— PROBLEM TO WORK ON —
Word for word, set down the entries that follow.

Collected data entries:
────
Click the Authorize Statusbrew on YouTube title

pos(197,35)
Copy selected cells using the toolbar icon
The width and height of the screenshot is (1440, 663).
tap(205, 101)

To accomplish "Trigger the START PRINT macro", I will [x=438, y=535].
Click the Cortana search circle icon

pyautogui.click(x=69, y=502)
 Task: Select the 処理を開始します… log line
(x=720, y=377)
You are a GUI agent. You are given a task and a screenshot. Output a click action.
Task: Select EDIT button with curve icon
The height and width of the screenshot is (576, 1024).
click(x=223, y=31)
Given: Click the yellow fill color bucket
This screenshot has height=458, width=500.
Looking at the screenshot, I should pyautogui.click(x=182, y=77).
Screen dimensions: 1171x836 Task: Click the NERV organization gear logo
────
— TASK ANSWER —
Click the Authorize Statusbrew on YouTube title

pos(197,35)
Copy selected cells using the toolbar icon
The width and height of the screenshot is (1440, 663).
tap(205, 101)

To accomplish "Trigger the START PRINT macro", I will [x=438, y=535].
Click the Cortana search circle icon

pyautogui.click(x=69, y=502)
 Task: Select the 処理を開始します… log line
(x=720, y=377)
You are a GUI agent. You are given a task and a screenshot. Output a click action.
Task: Select EDIT button with curve icon
The height and width of the screenshot is (576, 1024).
click(x=223, y=31)
Given: Click the yellow fill color bucket
This screenshot has height=458, width=500.
Looking at the screenshot, I should pyautogui.click(x=182, y=77).
Screen dimensions: 1171x836 Task: Click the NERV organization gear logo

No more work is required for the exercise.